Insurance – Medicare or otherwise – was never needed as the feds were paying for the vax 100% for everyone within the US borders: legal residents, undocumented, and tourists just visiting. That being said, some providers did ask if one had insurance so they could bill the feds an extra Admin fee. But again, insurance was not necessary. (Everyone I know skipped those pages while registering to get thru to the appt page.)
And of course, if you went to your local CVS/Walgreens where you had previously purchased prescription, or a health care Center where you had been a patient, they could easily connect your records (if they chose to).

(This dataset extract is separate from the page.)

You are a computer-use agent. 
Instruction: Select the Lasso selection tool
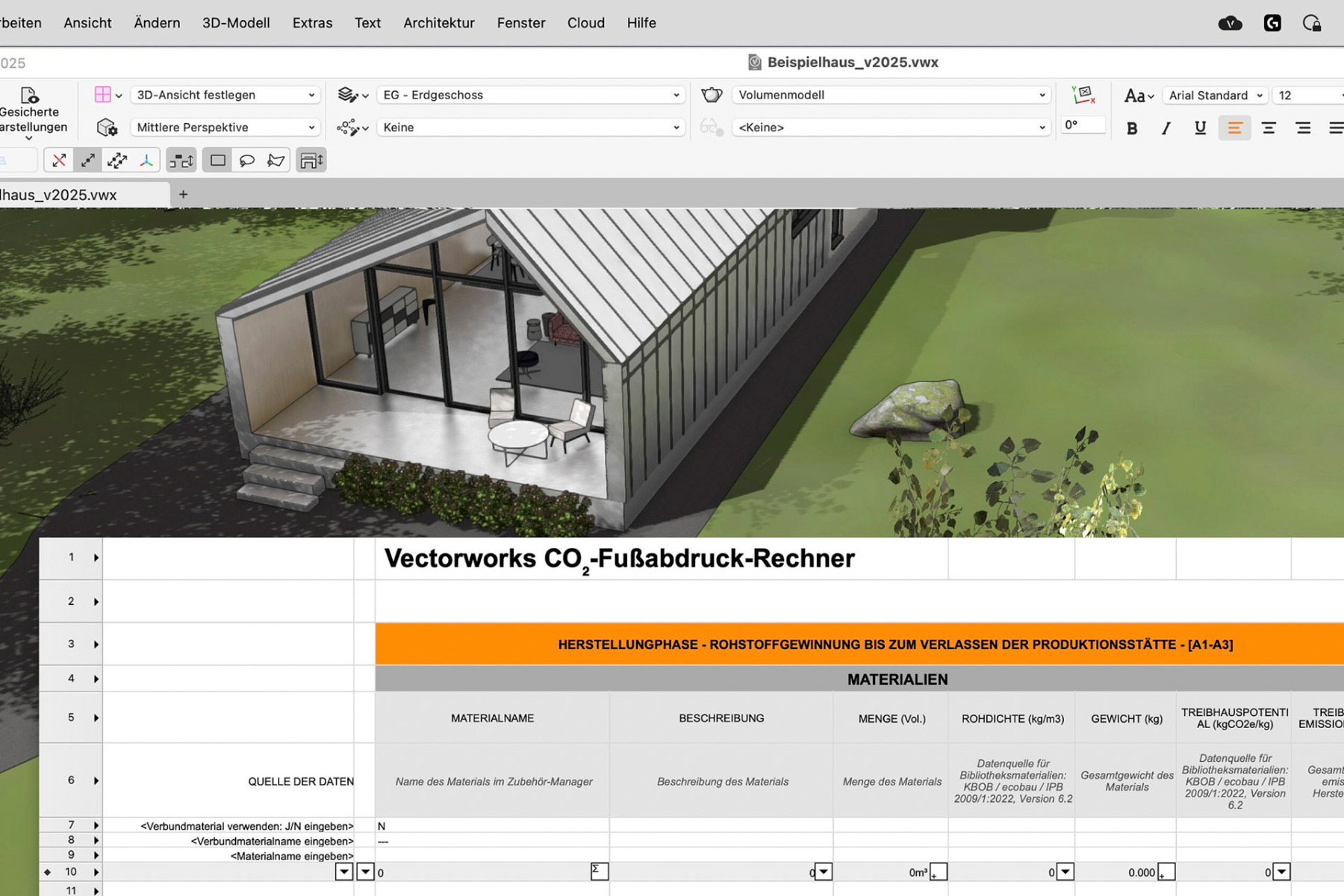coord(247,159)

At 39% efficacy, the vaccine would not have been authorized. Therefore not administered and useless. It looks to me the first thing we need to establish is which is correct, 39% or 84%, instead of theorizing what is what. I tend to believe 84% since that is what Pfizer put out after their study. I am assuming the study is done in a controlled group much like how they determined 95% efficacy initially.
Do you have a comparison to the antibody levels measured at various times after other vaccinations, particularly those which are recommended periodically like influenza and Tdap?
I was in NYC today. In Grand Central, there is a vaccine spot…get a shot and get free transportation vouchers. I am not from NY, and it was actually closed when I was there. But I do wonder if it had been open, if I could have just gotten a shot…no questions asked.
I was in NYC last week adn they had a street tent set up in the UWS on Broadway: get a jab and a bottle of water. Since I was OOS, I could have easily just rolled up my sleeve.
What I am wondering is why the vaccine companies seem to be slow with vaccines specifically targeted against the variants. It did not take long for the vaccine companies to make a vaccine for the ancestral version of SARS-CoV-2 (most the waiting time was time for three phases of trials and government approvals), so making a version with the changes needed to target B.1.617.2 / Delta and other variants of concern (or even potential variants) does not seem to be all that difficult for them (much the way flu vaccine companies make new versions each year).
A booster dose of vaccine against the ancestral virus may help if there is waning immunity, but not as much as a vaccine that is a closer match to the current circulating variant of the virus.
Here’s a link for an EUA T-cell test. The information on the website explains a bit about T cell immunity and when the test could be helpful.
I have heard that some vaccines have more of a T cell response than others. And in the paper that looked the longer interval between shots in the UK, there was some discussion about the T cell response varying with the change in interval.